E por que infernos, no fundo, eu estava instigada com essa situação???
– Brunna — balancei a cabeça, negando enquanto olhava para ela — não vá por esse caminho — avisei, bebericando o meu vinho sem tirar os olhos dela.
– É um excelente vinho — respondeu sorrindo, ignorando totalmente o que eu havia dito.
Calma, Ludmilla. Respira. É só assumir o controle da situação. Eu não sei o pq dela achar que está tendo alguma liberdade comigo, mas eu precisava cortar isso, antes que fosse tarde demais.
Ela bebeu todo o vinho que estava na sua taça e, pasmem, serviu mais para si mesma.
– Você é uma criança muito atrevida — falei enquanto olhava para ela.
– Eu não sou criança, nem atrevida — respondeu basicamente — só sou contra injustiças — deu de ombros ainda me olhando enquanto bebia.
– Injustiças? — questionei, ainda sem entender.
– Sim, é injusto que esteja bebendo vinho enquanto eu tenho que me contentar com um suco de laranja — concluiu, me fazendo arquear a sobrancelha com o seu atrevimento.
Respirei fundo e levantei, caminhando para o outro lado da mesa, mais especificamente, caminhando para ficar ao seu lado.
– Alguns goles de álcool e você já está assim, criança?! — questionei rindo e encostando o meu corpo na mesa, ficando ao seu lado.
– Por quê gosta tanto de me chamar de criança? — ela questionou, novamente secando a sua taça.
Eu não sei o que estava acontecendo com aquela garota. Muito menos com o clima daquela sala de jantar. De repente tudo ficou quente demais, será que a porcaria do ar condicionado havia quebrado?
Bom, vi Brunna levar, novamente, a sua mão até a garrafa de vinho, mas antes que ela concluísse o ato, a impedi, segurando no seu pulso e sentindo uma vibração estranha.
– Acho melhor você parar por aqui — falei baixo, sentindo a minha garganta um pouco seca — não quero ter que te dar banho e te colocar para dormir — fiz menção ao que aconteceria caso ela se embebedasse.
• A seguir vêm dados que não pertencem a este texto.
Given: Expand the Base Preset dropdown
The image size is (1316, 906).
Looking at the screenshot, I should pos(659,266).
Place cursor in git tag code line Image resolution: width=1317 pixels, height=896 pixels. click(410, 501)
– Foi tão ruim assim me dar banho? — ela questionou, mais uma vez, me pegando de surpresa.
Ora ora, o que algumas gotas de álcool podem fazer, certo?
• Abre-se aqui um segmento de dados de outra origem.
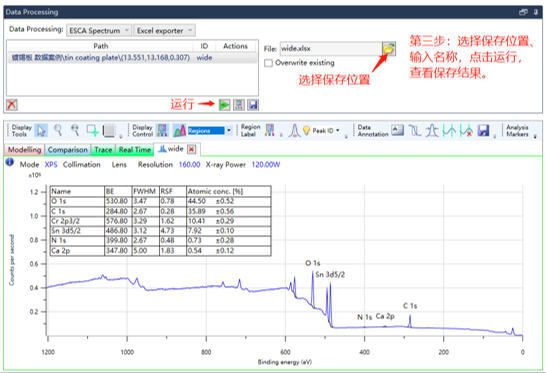546x373 pixels.
Task: Open the Real Time tab
Action: [135, 150]
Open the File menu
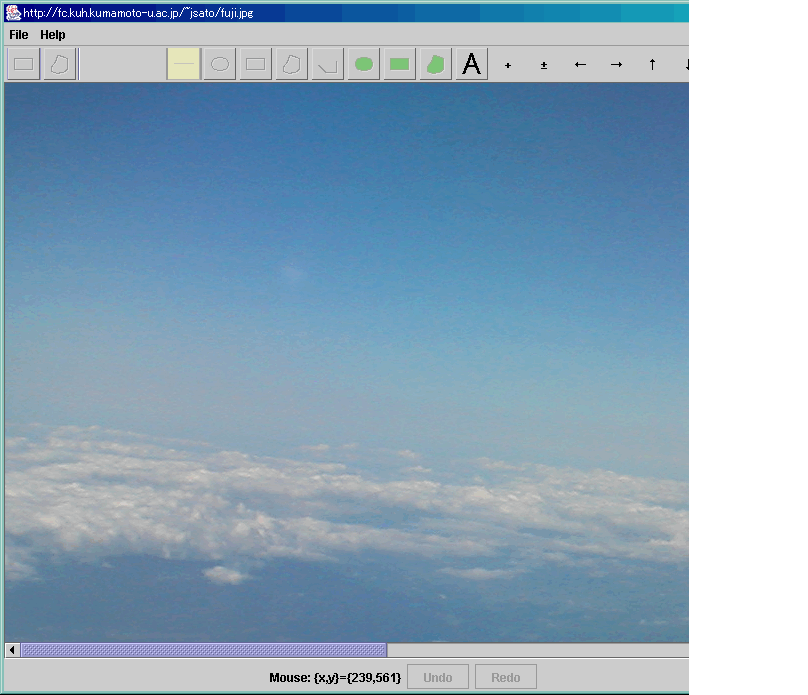This screenshot has height=695, width=808. point(18,35)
Respirei fundo, com a sua pergunta, ainda sentindo algo estranho não só dentro de mim, mas no ar.
Não, Brunna. Com certeza não teria sido ruim ter lhe dado banho.
Seus olhos pareciam mais brilhantes do que quando ela chegou, provavelmente com o efeito do álcool. Pelo visto, ela é fraca para bebida.
Não consegui me conter ao estar tão próxima dela, então levei minha mão até o seu queixo, tocando levemente no mesmo.
– Hora de ir para casa, criança — falei baixo, olhando para aqueles olhos castanhos.